Prevalence rates of obesity and related diseases are quickly reaching epidemic proportions among Hispanic males in the United States. Hispanic males suffer from the highest prevalence of obesity-related diseases when compared to all other racial/ethnic groups. Despite evidence showing that weight loss can significantly reduce the risk of obesity-related health implications, literature informing best practices to engage Hispanic males in weight management programs is scarce.

PURPOSE:

The purpose of the current study was to engage Spanish-speaking, Mexican-origin males with overweight or obesity to examine their perspectives of diet-related behaviors related to weight management.

METHODS:

Demographic and acculturation data were collected using questionnaires. Fourteen semistructured interviews were completed with an all-Spanish-speaking cohort of men (age: 45.0 ± 9.8 years; BMI: 34.2 ± 6.5 kg m-2) who were born outside of the United States.
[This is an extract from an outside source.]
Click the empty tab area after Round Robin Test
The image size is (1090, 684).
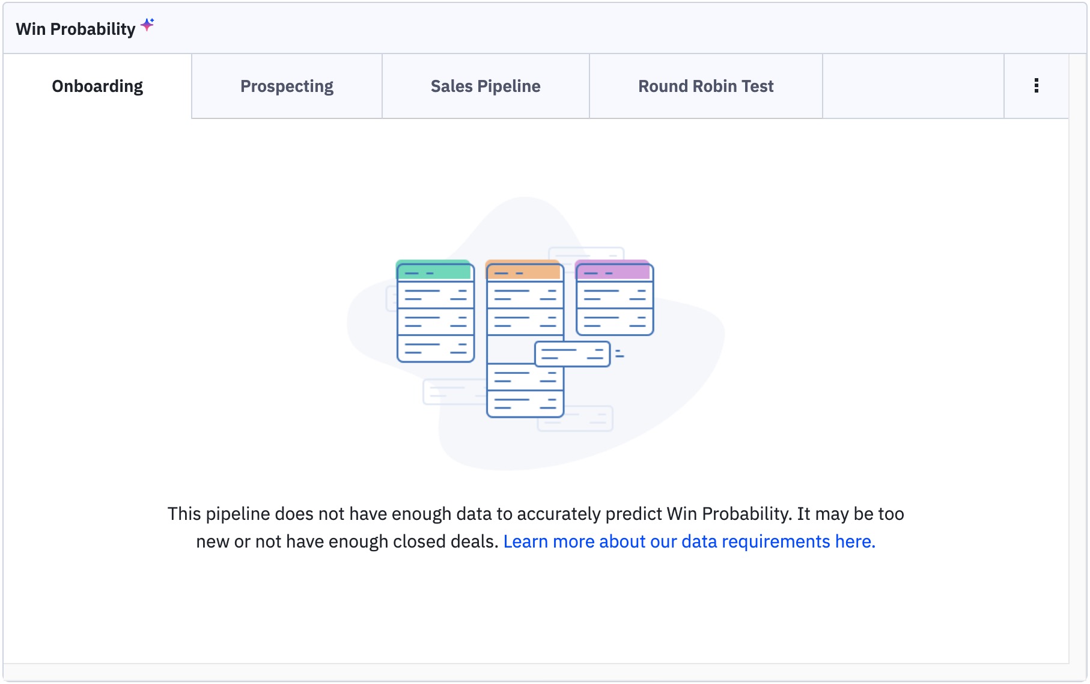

We conducted a thematic analysis using a hybrid deductive-inductive analysis strategy using a previously developed codebook that was updated during iterative analysis of interview transcripts.

RESULTS:

Participants reported that healthful eating habits were hindered, among other factors, by lack of knowledge, sociocultural norms and conceptualizations of masculinity. Viable diet-related intervention approaches also surfaced, including building consciousness, promotion of traditional knowledge and the integration of the family in interventions.

CONCLUSION:

Findings suggest that Spanish-speaking, Mexican-origin men have interest in actively engaging in behavior changes that improve their dietary habits and engage in weight management. Our findings yield valuable insights that can be used to formulate tailored intervention strategies to improve obesity prevention and treatment programs for this vulnerable subgroup.